What Do You Expect? They Are Crazy. But You . . . Are Civilized.
Imagine a team sport with established rules. Say, basketball, with its prohibitions against carrying the ball, excessive physical contact, and goaltending. Or football (soccer), with its restrictions against touching the ball with one’s hand or hovering by the goal while the ball is still on the other side of the field. Or hockey, with its icing, high-sticking and slashing rules. Or football (football) with its line of scrimmage, restrictions on holding, and strict time limitations.
Then imagine that leagues are formed to engage in these competitions. All the teams agree to be bound by the same rules in order to promote fairness and competition.
Then imagine a team of newcomers that refuses to play by those rules. Perhaps they were raised in a culture which placed winning above all other considerations. Perhaps they view the rules as limitations on their independence. Perhaps they object to being bound by the same rules that govern others, believing themselves to be uniquely privileged or entitled.

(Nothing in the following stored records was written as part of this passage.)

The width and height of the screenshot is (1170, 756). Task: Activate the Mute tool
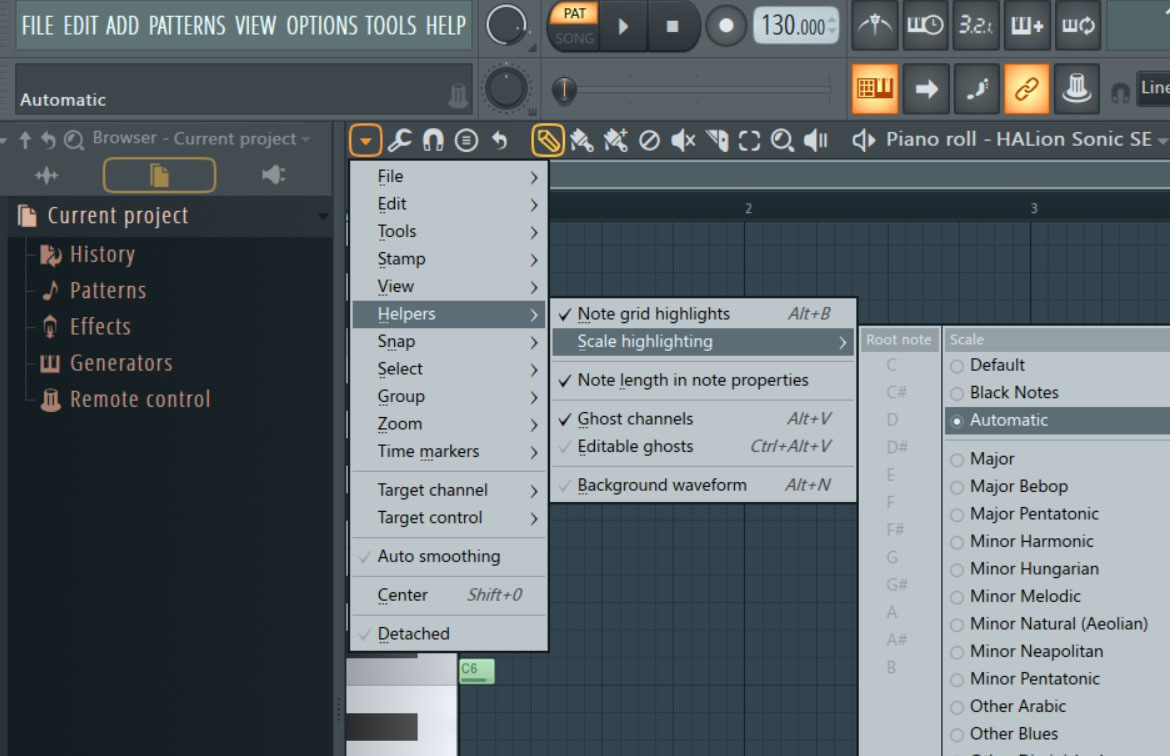click(682, 140)
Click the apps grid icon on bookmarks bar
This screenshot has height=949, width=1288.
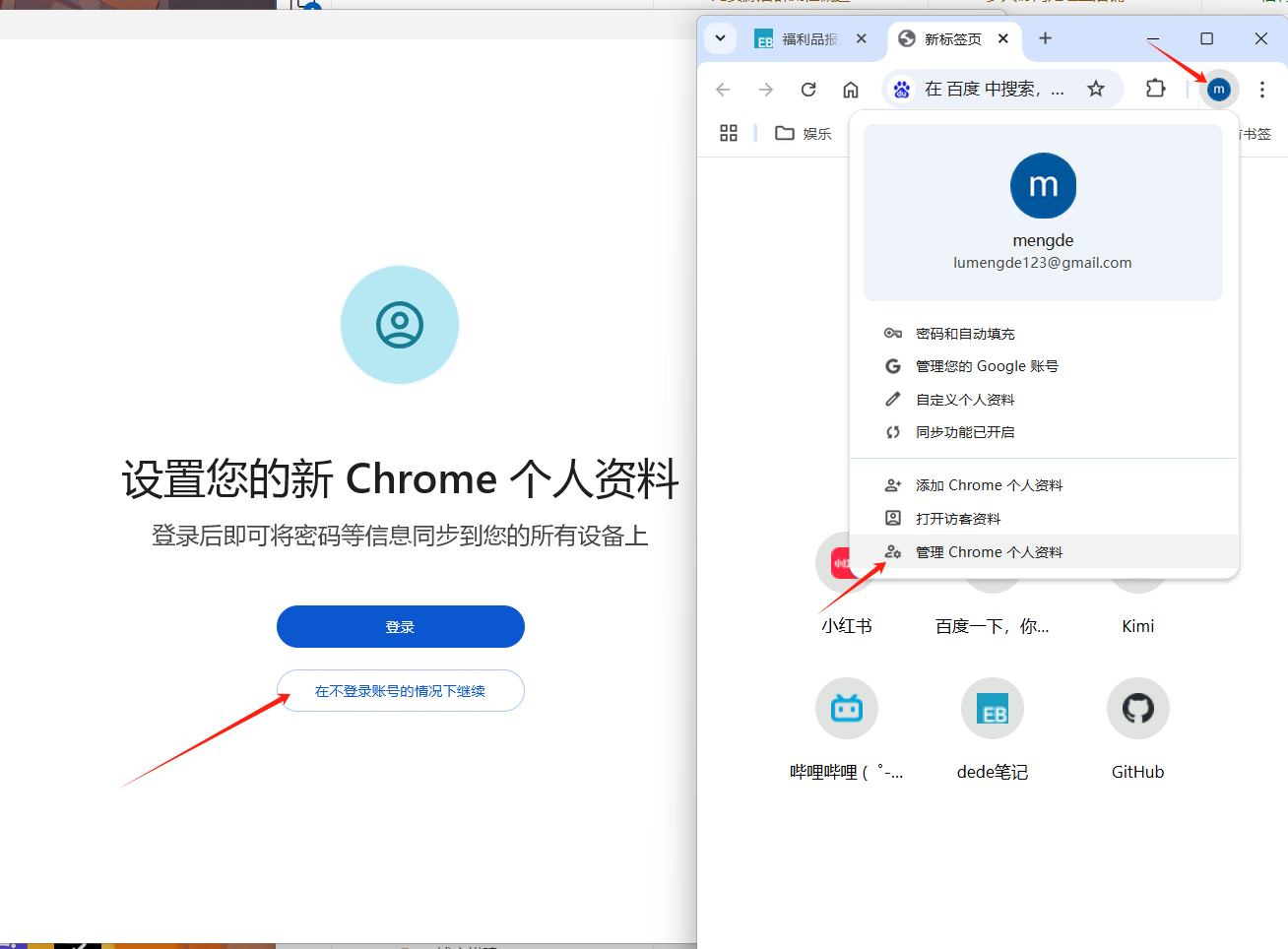[x=729, y=133]
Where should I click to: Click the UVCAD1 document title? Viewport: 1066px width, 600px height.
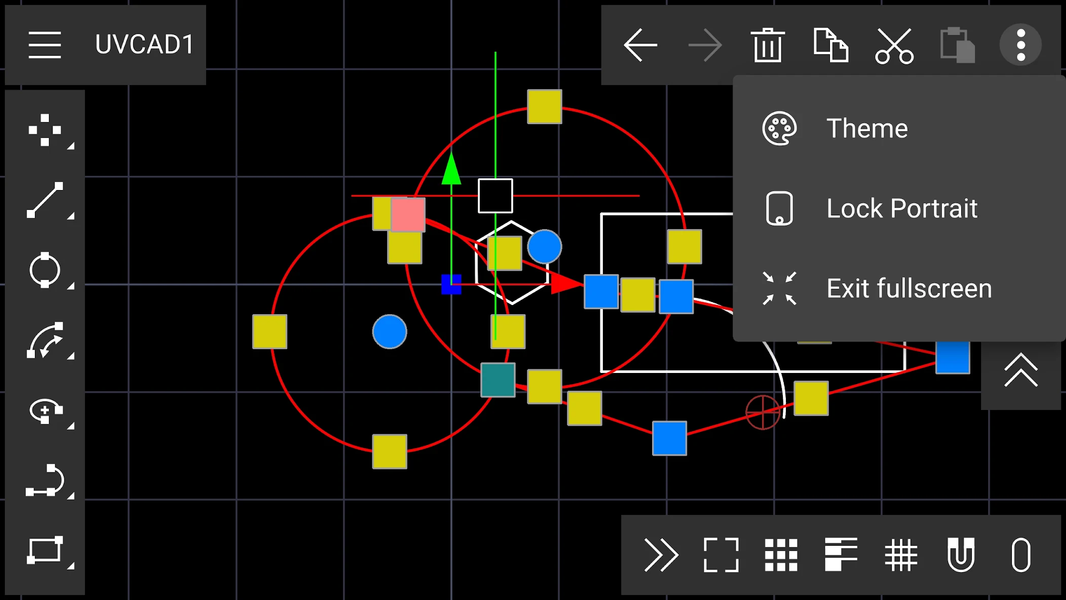(144, 45)

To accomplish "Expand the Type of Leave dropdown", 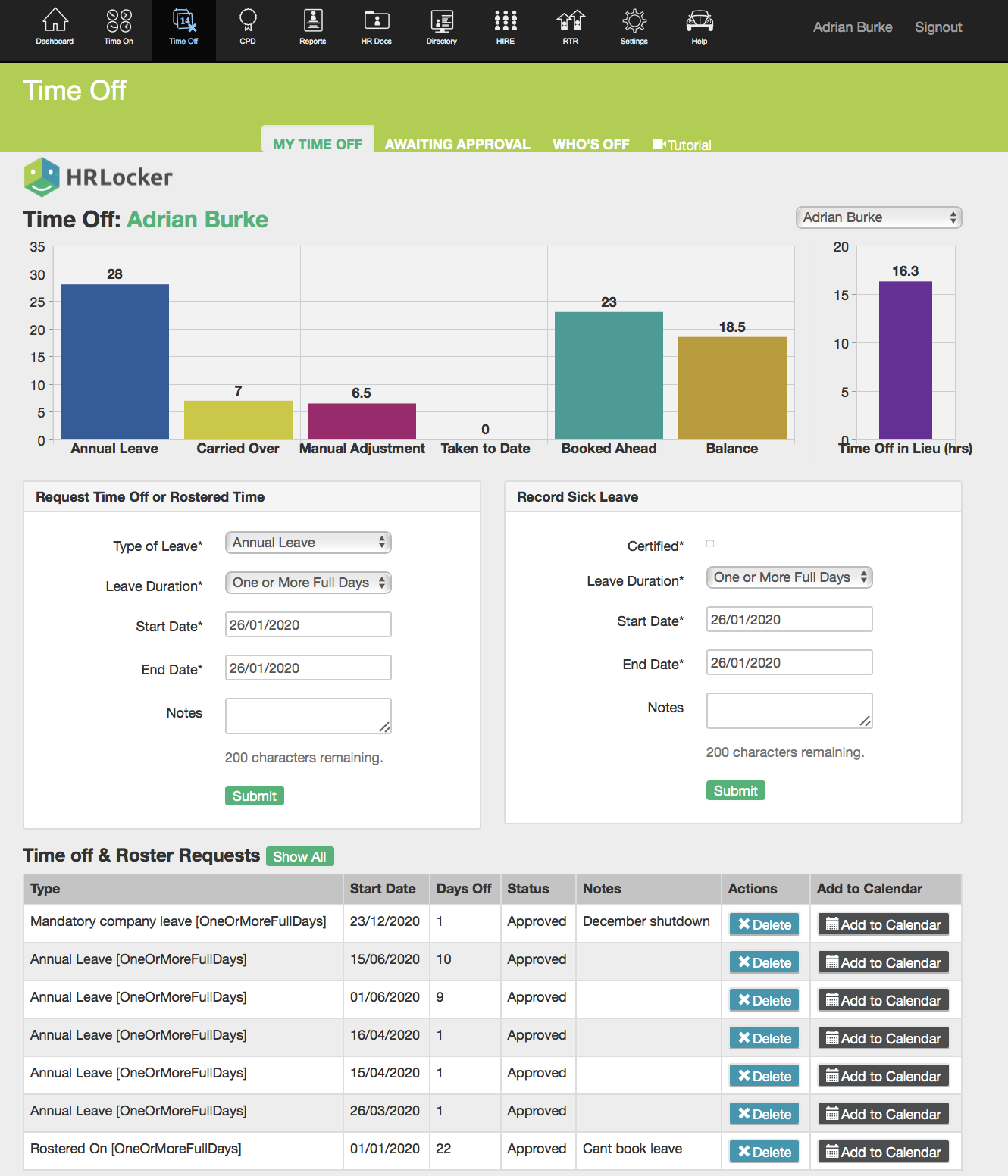I will pyautogui.click(x=308, y=543).
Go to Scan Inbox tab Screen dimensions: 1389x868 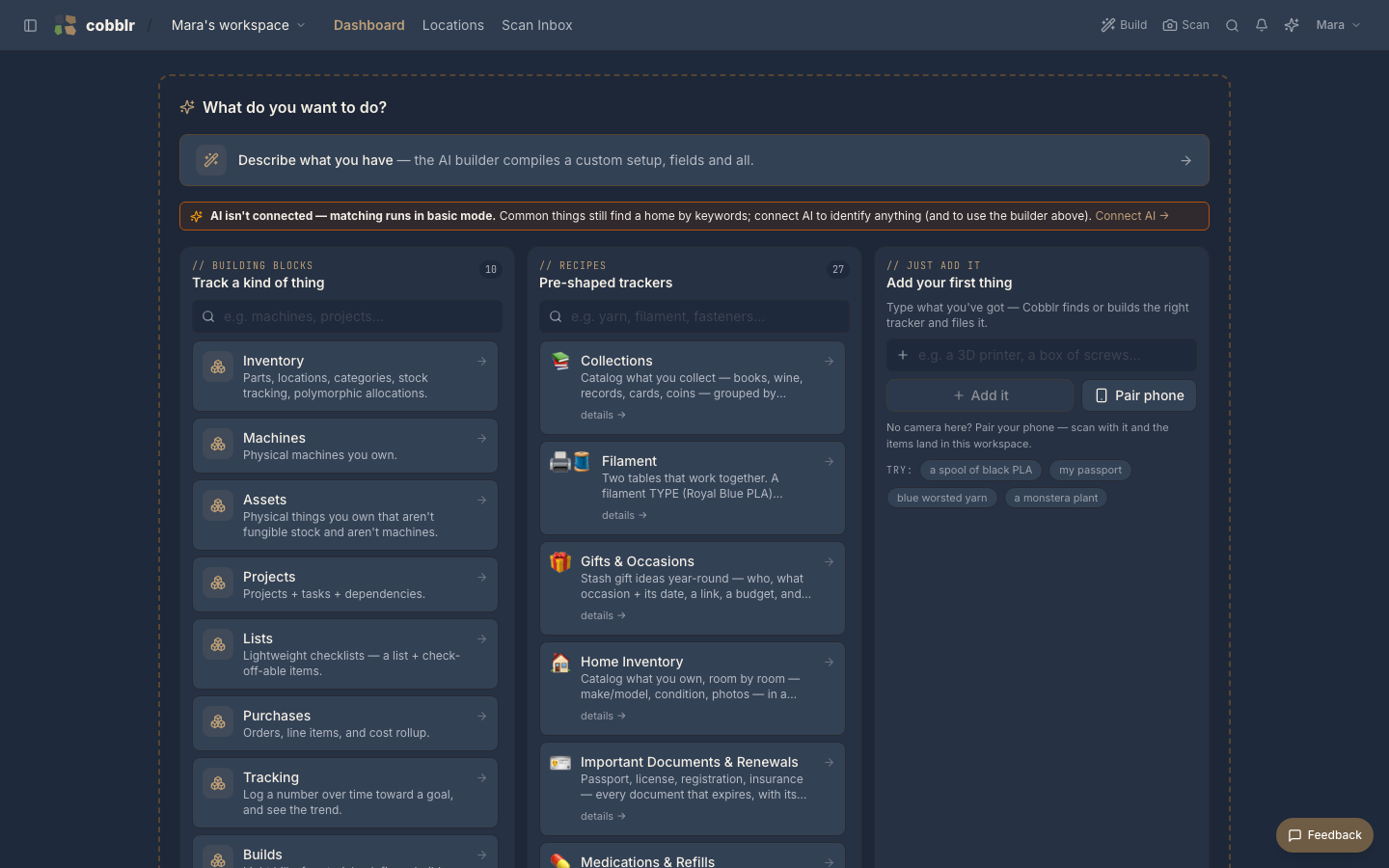coord(537,25)
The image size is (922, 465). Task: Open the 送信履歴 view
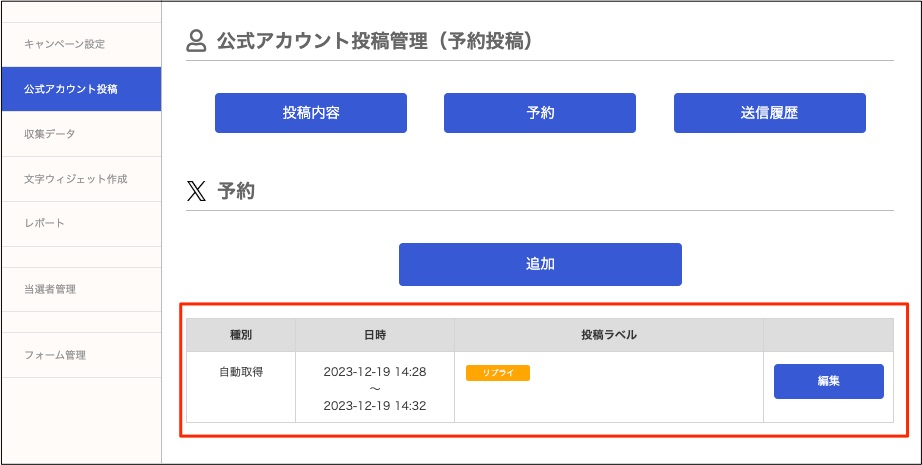pyautogui.click(x=769, y=113)
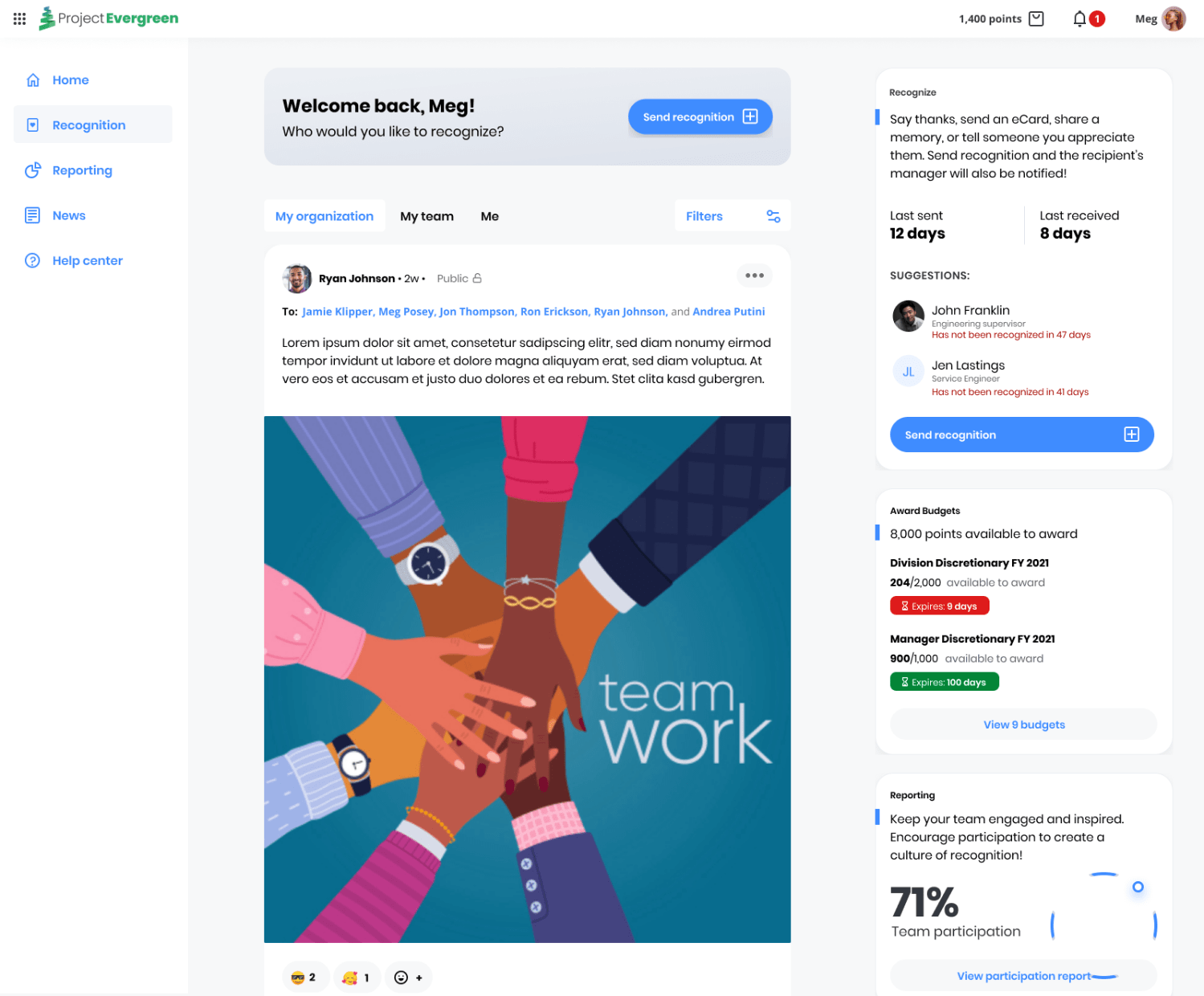Switch to the My team tab

(x=427, y=216)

Perhaps they just revile and detest the other teams and their rules. Or maybe they are just crazy.
Then imagine the actual contests, in which one team is allowed to do whatever it wants and the other team is bound by the rules. They run with the basketball, carrying crowbars to ward off anyone who would impede them. They physically assault players on the other team. In critical games they bring, and use, firearms. Their flagrant fouls are frequently crippling, and occasionally fatal.
When you protest to the officials, they explain that you agreed to be bound by the rules, that the leagues have certain expectations as to your behavior, and that lapses by others do not excuse your deviation from accepted standards. And when you point out the deviant behavior of the other side, it is explained to you that they operate by their own rules, that perhaps they have a different culture, that they believe themselves to have been mistreated and oppressed in the past, that they are uncivilized, or uneducated, or unruly, or maybe they are just plain crazy.
So what do you expect from them? Shut up and play.
The foregoing scenario is so ludicrous that one could not imagine it existing in the real world. And yet, it is the terrifying reality in which Israel exists every day.
Hamas violated an existing ceasefire on October 7. Hamas perpetrated brutal and barbaric crimes against civilians. For years, Hamas has been shooting thousands of rockets into civilian neighborhoods. Hamas engaged in kidnapping and hostage-taking. Hamas embedded itself in hospitals, schools, and United Nations facilities. Hamas uses human shields. Hamas holds hostages in residential neighborhoods. Hamas fighters send children to ferry ammunition from place to place and utilizes Red Crescent ambulances to transport troops.
Where is the outrage? What is Israel supposed to do in these circumstances? It does not have the option of refusing to play with the miscreants. It cannot adopt a policy of forbearance any time its barbaric enemy commits another atrocity. Should it submit to a regime in which the war is lost simply because the other side is willing to kidnap women and children? Should it grant amnesty and safe passage to murderers and terrorists simply because they have learned that they are safe if they hide behind women and children? Should it abandon the hostages because rescuing them will inevitably result in civilian casualties?
In a just world, Israel would not be criticized for employing such measures as it deems necessary to protect itself against the uncivilized wretches and villains who act as though they believe that they can transgress any boundary of decency with impunity. In a just world, Western democracies would be flocking to join a coalition against this incarnate evil, because all Western democracies and culture are targeted by it for destruction. In a just world, Israel would be lionized, not criticized and reviled, for standing up, on behalf of all that is right and good, against the barbarians.
Israel conforms to a standard of civilized behavior far beyond that which would be demonstrated by any other similarly situated state. We know what happened in Fallujah, and in Afghanistan, and in Syria. We know what happened in Dresden. We know that more than 10,000 civilians died in Mosul and 20,000 in Normandy. We know what happens in wars.
And so does everyone pointing fingers at Israel.
Israel is fighting a war for its own survival, but it is also fighting a war on behalf of decency and law against chaos and anarchy. In that effort, Israel should be encouraged, supported, and assisted.
Because if it is not stopped, that team of terrorists, murderers, rapists, kidnappers, thugs and scumbags that does not observe any rules is heading your way. It may already be there.